Following Ed Miliband’s speech in Manchester this week, Labour’s official position is that the UK’s participation in the US-led invasion of Iraq was a mistake.  Some people are finding this hard to take  - our position until last week was expressed by many MPs as; “if I were presented with the same information now I’d make the same decision”.  But so what?  The question for today is; “if we’d known there were no WMDs and that there would be an unforseen bloodbath, would we have voted for the war?  This is to be wise after the event, of course.  But that’s the point.  Some people were wise before the event and want us to recognise that.  Ed did that in Manchester; people respect it and now we can move on.

I think some folk are finding it hard because to them it suggests a repudiation of all Labour achieved under Tony Blair; indeed of Tony himself.  Frankly, that’s daft and it’s to look at the situation through a Blairite/Brownite prism. And yet it is worth remembering how many of Labour’s most successful policies were based in the early days on metrics and evidence.  Remember Professor Michael Barber of no.10 with his charts and data?  Labour has always been motivated by ideology, but the scale of the early success in social policy was dependent upon well-planned and resourced execution (Ed Balls planned Bank of England independence for years). The Iraq conflict was motivated by ideology, but its execution was also ideological.  Every piece of advice from military experts, from Colin Powell to our own at the MoD, was that we would need to commit very large numbers of troops and enormous resources to the post-conflict phase.  Rumsfeldian dogma, if you will, was that it could be done quickly with relatively light forces – that would be cheaper and would free up troops for the next rather obvious target.

I think Tony was gripped by how Sierra Leone and the Balkans showed what well-trained and disciplined forces, like we have in the UK, can do to help people in far flung places.  But he became captured by the Bush administration’s warfare ideology and the rest is history.

Fast forward to today.  The planning assumptions of the Tories, I think, rule out any intervention on the scale of Iraq or Afghanistan in future.  That’s why there’s such a spat between Liam Fox and George Osborne.  This new Tory assumption is built upon the harsh reality for Tony Blair that Iraq has rendered the kind of interventions he’d seen in Sierra Leone and the Balkans politically impossible.  That’s why the David Cameron was so bold in announcing a 2015 pull-out date.  And it’s part of why even Trident replacement in now in doubt.  It’s why Osborne is so confident.

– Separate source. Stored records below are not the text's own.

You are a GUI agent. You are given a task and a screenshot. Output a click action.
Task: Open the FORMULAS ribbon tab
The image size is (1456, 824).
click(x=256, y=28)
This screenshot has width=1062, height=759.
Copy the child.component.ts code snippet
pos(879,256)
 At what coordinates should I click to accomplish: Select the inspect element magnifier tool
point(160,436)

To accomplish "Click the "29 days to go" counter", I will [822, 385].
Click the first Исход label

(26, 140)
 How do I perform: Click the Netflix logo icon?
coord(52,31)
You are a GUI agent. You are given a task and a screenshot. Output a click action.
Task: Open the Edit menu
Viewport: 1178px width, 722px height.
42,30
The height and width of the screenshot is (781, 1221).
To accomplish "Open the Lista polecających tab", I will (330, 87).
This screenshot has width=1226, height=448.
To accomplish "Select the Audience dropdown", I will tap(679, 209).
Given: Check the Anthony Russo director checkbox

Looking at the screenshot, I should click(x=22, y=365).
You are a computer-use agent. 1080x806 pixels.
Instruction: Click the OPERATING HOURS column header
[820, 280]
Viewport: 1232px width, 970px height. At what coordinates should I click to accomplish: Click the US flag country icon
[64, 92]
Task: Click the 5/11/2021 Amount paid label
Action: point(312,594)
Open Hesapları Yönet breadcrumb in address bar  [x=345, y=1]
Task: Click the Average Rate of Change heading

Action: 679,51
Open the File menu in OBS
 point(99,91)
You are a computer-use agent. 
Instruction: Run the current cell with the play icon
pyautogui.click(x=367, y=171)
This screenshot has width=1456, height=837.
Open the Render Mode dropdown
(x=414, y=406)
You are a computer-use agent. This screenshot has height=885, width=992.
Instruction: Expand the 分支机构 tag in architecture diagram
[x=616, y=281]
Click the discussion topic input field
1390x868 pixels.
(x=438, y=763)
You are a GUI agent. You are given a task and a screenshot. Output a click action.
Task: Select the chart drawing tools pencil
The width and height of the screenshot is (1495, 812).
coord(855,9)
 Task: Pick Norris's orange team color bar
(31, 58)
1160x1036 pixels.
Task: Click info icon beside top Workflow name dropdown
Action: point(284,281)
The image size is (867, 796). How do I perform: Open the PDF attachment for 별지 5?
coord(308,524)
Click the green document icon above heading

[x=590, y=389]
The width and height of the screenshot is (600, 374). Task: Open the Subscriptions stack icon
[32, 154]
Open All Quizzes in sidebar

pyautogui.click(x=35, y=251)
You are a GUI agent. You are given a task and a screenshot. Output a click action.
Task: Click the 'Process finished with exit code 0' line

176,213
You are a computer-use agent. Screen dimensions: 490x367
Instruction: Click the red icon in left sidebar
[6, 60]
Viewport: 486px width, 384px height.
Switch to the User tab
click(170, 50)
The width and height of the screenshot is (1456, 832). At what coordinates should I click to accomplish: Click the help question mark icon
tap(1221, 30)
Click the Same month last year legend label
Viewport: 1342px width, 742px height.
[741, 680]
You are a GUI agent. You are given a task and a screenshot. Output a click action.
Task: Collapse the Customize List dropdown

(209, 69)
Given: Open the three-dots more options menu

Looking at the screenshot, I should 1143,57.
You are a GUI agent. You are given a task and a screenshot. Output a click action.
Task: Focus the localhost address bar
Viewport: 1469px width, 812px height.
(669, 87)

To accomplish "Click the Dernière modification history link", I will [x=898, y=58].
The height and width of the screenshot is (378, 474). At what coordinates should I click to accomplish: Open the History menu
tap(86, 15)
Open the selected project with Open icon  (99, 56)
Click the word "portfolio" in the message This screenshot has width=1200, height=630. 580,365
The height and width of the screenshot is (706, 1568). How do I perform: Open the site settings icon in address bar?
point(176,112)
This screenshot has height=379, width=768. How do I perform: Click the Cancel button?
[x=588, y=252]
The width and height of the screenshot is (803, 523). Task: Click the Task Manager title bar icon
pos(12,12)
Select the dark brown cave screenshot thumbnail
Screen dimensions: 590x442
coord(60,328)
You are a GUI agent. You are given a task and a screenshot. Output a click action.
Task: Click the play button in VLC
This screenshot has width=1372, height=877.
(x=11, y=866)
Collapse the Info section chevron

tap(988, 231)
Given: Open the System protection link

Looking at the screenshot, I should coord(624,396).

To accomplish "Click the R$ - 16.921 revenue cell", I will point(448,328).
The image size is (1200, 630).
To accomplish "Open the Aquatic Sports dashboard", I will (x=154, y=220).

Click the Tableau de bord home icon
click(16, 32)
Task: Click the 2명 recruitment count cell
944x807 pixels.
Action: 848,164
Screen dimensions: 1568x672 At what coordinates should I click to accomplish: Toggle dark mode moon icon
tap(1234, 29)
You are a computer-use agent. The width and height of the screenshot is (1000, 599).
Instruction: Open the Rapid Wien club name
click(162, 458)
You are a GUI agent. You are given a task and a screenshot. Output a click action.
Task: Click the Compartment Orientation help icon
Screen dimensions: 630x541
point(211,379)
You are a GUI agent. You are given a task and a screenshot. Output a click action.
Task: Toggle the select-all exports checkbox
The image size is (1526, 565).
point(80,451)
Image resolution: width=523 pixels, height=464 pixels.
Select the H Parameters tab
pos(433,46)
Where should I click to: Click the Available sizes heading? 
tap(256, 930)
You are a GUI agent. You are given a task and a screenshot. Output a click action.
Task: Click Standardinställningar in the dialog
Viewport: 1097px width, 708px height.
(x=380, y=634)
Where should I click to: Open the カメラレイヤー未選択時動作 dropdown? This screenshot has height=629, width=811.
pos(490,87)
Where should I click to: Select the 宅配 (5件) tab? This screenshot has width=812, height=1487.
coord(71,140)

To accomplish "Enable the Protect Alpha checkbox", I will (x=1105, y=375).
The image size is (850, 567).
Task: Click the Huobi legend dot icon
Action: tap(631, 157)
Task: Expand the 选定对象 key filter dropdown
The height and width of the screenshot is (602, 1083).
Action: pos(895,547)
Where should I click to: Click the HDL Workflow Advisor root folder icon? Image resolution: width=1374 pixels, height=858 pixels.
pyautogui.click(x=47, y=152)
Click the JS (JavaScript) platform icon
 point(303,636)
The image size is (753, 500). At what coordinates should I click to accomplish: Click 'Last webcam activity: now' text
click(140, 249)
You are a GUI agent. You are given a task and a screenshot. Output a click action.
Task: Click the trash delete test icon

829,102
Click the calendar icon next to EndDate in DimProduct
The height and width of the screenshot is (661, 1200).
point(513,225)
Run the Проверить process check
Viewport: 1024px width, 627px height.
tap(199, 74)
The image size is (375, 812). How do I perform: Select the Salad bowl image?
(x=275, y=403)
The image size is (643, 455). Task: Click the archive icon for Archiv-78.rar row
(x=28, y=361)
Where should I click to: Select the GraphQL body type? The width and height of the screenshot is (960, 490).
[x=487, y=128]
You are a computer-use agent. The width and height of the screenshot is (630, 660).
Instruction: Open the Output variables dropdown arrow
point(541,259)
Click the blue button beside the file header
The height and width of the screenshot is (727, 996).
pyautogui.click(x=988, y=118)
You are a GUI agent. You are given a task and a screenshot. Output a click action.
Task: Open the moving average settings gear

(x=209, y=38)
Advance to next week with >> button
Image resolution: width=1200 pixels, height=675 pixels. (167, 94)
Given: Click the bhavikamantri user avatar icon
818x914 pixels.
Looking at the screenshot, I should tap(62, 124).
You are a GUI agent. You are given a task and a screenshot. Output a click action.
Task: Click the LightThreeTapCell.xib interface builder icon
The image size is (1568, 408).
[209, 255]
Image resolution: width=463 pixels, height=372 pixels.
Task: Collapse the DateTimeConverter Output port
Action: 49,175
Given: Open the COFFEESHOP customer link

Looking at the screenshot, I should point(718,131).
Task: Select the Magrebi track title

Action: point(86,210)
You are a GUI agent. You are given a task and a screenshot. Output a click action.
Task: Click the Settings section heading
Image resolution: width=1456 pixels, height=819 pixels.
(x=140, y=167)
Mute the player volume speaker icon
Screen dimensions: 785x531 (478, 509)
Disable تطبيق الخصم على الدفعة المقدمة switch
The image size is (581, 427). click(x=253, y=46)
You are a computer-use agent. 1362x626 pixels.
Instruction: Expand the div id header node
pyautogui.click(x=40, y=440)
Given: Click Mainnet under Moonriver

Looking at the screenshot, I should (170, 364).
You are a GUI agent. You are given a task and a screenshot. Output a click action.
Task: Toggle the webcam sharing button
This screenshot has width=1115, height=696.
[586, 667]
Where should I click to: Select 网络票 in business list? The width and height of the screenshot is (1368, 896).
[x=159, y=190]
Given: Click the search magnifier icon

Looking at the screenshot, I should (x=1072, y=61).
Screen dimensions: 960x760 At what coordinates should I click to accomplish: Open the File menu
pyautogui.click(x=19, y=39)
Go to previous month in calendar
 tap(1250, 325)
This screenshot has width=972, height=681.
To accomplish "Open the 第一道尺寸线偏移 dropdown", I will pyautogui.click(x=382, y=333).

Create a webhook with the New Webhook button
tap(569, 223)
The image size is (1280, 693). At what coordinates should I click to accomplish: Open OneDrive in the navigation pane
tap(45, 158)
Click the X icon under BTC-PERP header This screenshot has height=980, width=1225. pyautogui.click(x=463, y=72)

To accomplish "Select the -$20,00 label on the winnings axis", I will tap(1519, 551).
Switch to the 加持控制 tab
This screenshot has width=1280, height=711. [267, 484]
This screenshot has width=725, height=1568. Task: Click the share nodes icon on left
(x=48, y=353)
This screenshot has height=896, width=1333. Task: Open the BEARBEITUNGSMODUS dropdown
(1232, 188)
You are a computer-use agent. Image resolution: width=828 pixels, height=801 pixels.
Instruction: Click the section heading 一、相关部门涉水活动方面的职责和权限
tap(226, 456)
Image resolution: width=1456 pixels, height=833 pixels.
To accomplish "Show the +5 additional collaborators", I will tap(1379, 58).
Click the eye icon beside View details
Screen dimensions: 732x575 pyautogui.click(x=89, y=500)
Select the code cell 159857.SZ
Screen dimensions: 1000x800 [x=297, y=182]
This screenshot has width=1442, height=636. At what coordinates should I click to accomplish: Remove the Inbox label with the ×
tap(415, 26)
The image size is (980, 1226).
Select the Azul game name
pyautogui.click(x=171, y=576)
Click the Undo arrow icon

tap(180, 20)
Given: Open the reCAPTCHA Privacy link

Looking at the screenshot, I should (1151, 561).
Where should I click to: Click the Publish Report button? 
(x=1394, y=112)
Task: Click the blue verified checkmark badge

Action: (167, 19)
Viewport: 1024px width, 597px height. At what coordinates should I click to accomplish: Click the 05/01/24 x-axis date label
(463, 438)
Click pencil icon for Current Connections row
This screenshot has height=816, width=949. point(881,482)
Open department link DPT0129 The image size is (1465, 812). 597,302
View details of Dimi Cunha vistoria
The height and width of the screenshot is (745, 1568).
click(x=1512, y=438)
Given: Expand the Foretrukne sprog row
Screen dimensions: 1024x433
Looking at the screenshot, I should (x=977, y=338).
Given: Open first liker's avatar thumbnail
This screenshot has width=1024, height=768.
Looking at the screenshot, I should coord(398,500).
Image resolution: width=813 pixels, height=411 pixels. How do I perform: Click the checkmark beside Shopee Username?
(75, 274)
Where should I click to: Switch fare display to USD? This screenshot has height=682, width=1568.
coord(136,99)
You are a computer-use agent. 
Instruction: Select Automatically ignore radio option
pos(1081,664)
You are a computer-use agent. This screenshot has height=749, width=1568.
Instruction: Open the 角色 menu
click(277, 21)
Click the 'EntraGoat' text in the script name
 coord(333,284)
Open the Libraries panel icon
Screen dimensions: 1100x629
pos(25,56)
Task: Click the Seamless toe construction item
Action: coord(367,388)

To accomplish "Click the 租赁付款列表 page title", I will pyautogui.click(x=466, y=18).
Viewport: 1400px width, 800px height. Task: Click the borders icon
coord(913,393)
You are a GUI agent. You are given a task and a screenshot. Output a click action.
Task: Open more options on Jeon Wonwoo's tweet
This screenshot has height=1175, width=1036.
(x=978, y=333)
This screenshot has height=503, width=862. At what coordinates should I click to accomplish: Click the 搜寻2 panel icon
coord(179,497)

So where does that leave Labour?  Well, on the back foot to be honest.  But we can fix that.  We’re in need of a new approach to the US and to European allies.  They’re all our friends but we need to ensure that as far as we can we are masters of our own  common destiny in Europe.  The US looks East as much as West these days, and when they look West it’s towards the biggest economic partners.  We need to construct a mature European perspective and capability – one which partners the US but is not ideologically subordinate.  There is indeed a lot we can do in parts of the world we’ve ignored, like the Eastern Congo, but it won’t be by large scale military intervention.  And if we want to protect jobs in the defence industry, we need to flesh out a larger theory of foreign policy and defence.

In the end, if you deify any human it’s going to end in tears.  At the Chilcott Inquiry, Tony Blair said the 2010 question was; ‘where would Iraq be today under Saddam?’.  For Labour in 2010, he was wrong and Ed is right.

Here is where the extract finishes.